Succession’s Nicholas Braun reveals his trick to getting into Cousin Greg’s skin

Graphic: Natalie Peeples, Photo: Zach Dilgard/HBO, Fred Hayes/Getty Images for SAGindie

Nicholas Braun has officially joined the ranks of child actors who seamlessly transitioned to adult actor without so much as a pause in his career. From youthful roles in movies like Sky High to recent turns in films like How To Be Single and Whiskey Tango Foxtrot, Braun has consistently turned in solid work. And that work seems to be getting better every year, as evidenced by his latest performance: The actor just received an Emmy nomination for Outstanding Supporting Actor In A Drama Series for portraying Greg Hirsch, a.k.a. Cousin Greg (or Greg The Egg, if you prefer), in the second season of HBO’s Succession.

When The A.V. Club spoke to Braun, he was staying at a remote farm up in Vermont, and had just spent the morning hanging out with some sheep and assorted animals, sounding very zen about the whole thing. But he took some time to discuss his breakout role, the tricks he uses to get into the mindset of his awkward alter ego, and how he plans to threaten costar Kieran Culkin, also nominated in the same category, if Culkin should win the award.


The A.V. Club: First of all, congratulations on the Emmy nomination.

Nicholas Braun: Thank you. I was just talking to Jeremy—Jeremy Strong [who plays Kendall Roy]—and we were, like, this is so cool and so momentous. He was like, “Should we dress up?

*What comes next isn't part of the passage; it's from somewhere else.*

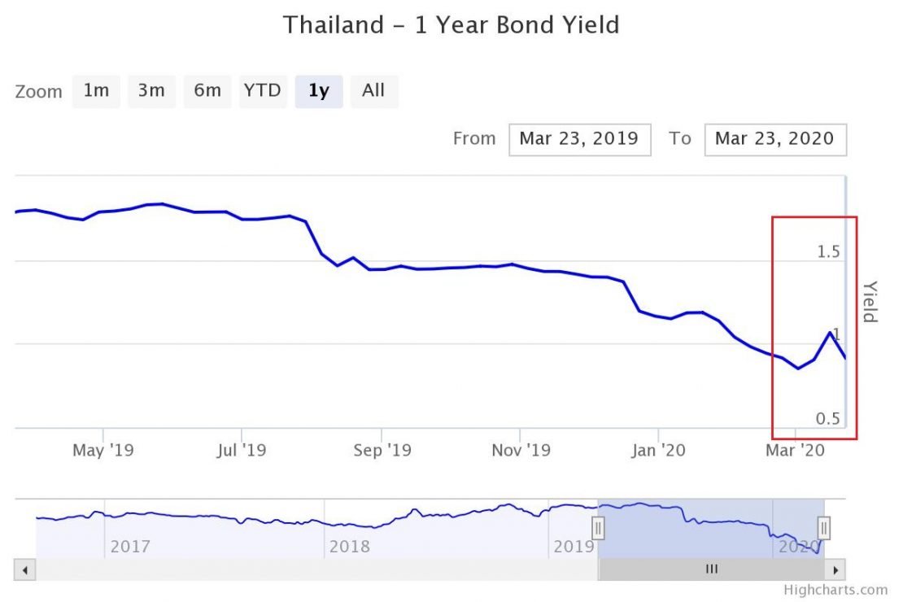The height and width of the screenshot is (602, 903).
Task: Select the YTD zoom range option
Action: 262,91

Are you going to wear a tux?” I said, “Hell yeah, I’m wearing a tux. I’m going to look as fancy as I can look.” Even though it’s not a real, full ceremony this year, I think we just got to do it up. It’s a great thing, so crazy.

AVC: You’ve spoken about how you’ve tried to put a lot of yourself into the character of Cousin Greg to make him feel very real and lived-in. As he evolved from season one to season two, what do you find are the parts of yourself that you ended up putting more of into him as he grew as a character?

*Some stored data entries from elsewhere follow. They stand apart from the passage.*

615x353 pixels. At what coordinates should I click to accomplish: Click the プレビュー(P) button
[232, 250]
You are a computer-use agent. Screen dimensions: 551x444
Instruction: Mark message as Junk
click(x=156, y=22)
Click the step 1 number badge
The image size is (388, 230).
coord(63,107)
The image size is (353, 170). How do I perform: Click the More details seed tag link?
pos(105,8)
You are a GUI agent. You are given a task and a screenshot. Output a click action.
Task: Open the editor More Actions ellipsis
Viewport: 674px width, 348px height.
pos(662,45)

NB: Season one, I was really looking to just give him an energy that feels so, like, uncarved. He’s sort of a blob, he’s not wearing clothes that fit him well. The shape of him is just unclear, like he’s kind of a blur. Then, that gets a little bit clearer as the season goes on. There’s more maybe resentment building for Tom, some signs of the discomfort of things, and everything’s still really exciting. And then season two, a little bit of the allure—the luster of being in the Roy family starts to wear off—so I wanted him to have some more of that. You know, he’s settling in, things aren’t as shocking, he’s losing a bit of his naïveté. He’s become a bit more jaded, which leaves room for him to be a bit more decisive. But I just didn’t want it to happen too quickly.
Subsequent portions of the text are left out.